DATASET =
'''
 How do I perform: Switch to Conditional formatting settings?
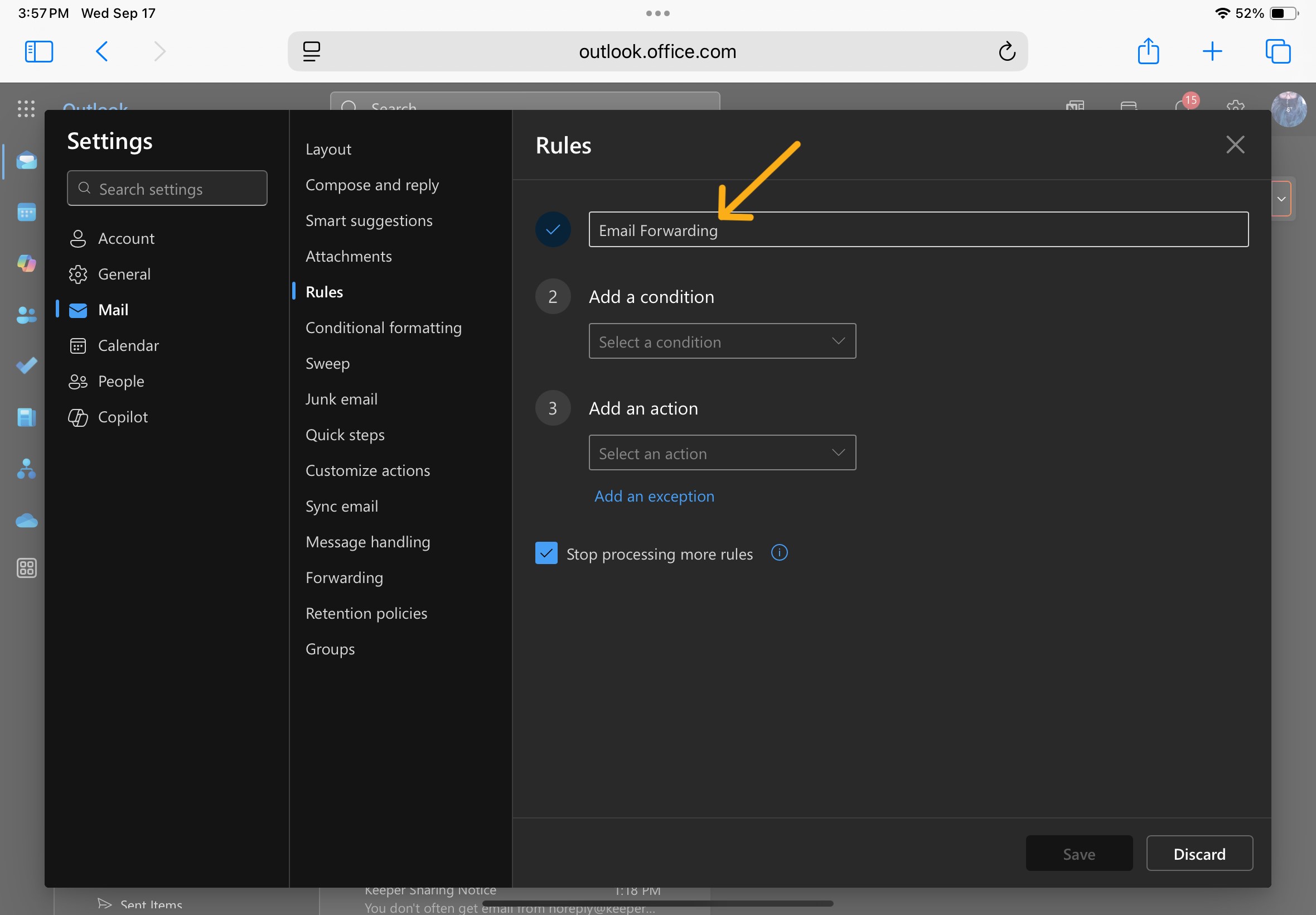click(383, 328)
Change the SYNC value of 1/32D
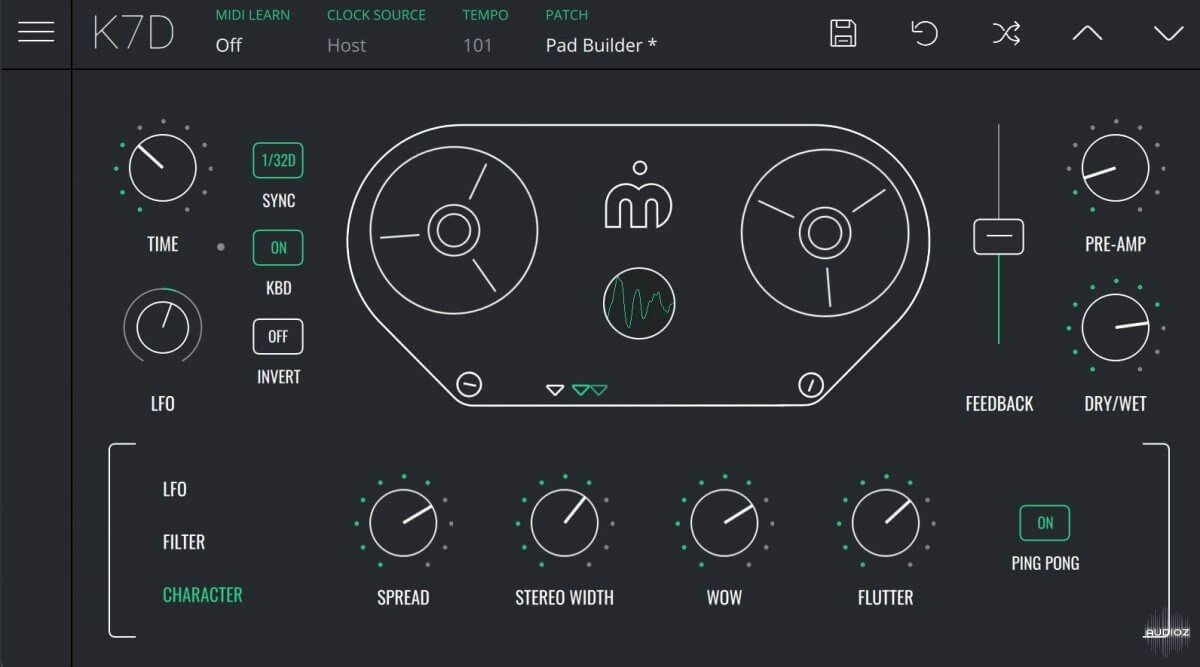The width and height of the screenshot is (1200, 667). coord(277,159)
'''
'''
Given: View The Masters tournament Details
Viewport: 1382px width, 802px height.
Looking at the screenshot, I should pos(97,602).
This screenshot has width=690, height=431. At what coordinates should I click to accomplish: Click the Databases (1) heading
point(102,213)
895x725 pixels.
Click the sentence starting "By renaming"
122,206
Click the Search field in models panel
'''
'''
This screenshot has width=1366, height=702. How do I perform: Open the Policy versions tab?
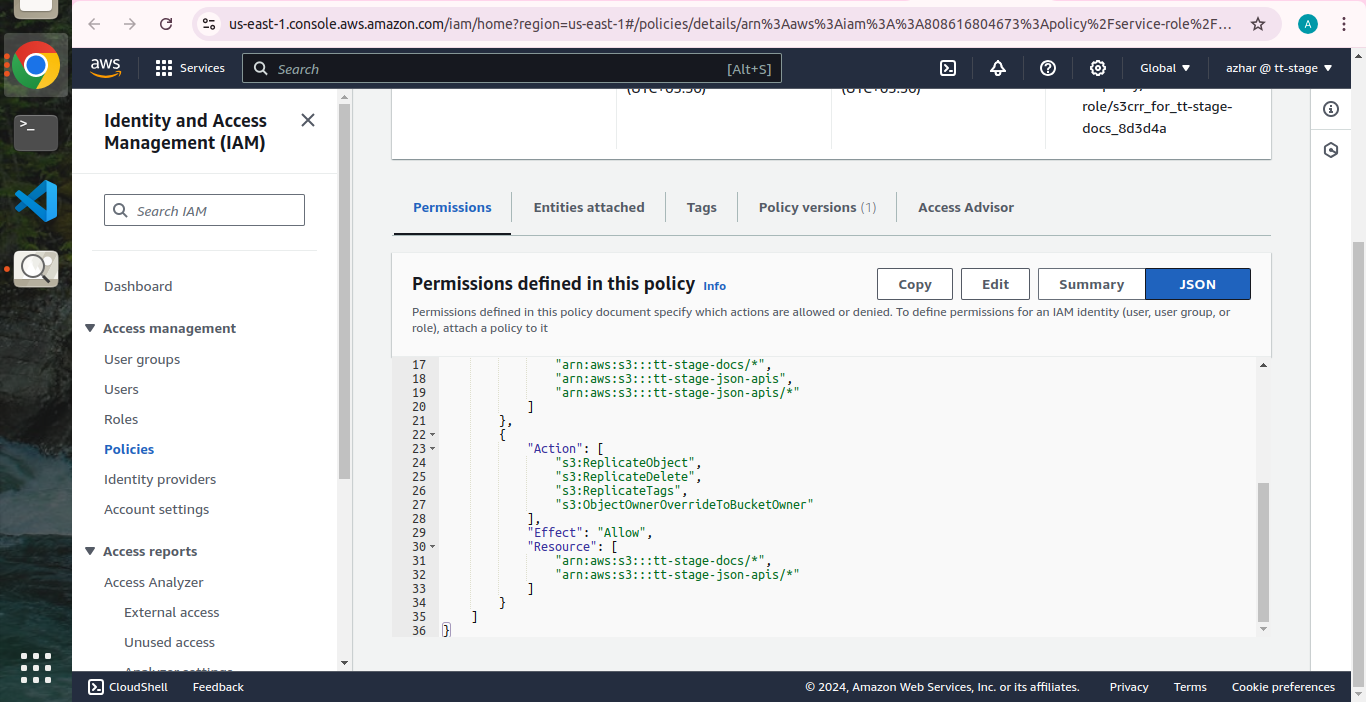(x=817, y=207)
'''
DO THIS = Please rewrite the stretch of the listing from the line containing "Given: View The Masters tournament Details" through the line containing "Click the Search field in models panel" as a Markdown table with the columns Row and Line, leaving out blank lines.

THE SOLUTION =
| Row | Line |
|---|---|
| 1 | Given: View The Masters tournament Details |
| 2 | Viewport: 1382px width, 802px height. |
| 3 | Looking at the screenshot, I should pos(97,602). |
| 4 | This screenshot has width=690, height=431. At what coordinates should I click to accomplish: Click the Databases (1) heading |
| 5 | point(102,213) |
| 6 | 895x725 pixels. |
| 7 | Click the sentence starting "By renaming" |
| 8 | 122,206 |
| 9 | Click the Search field in models panel |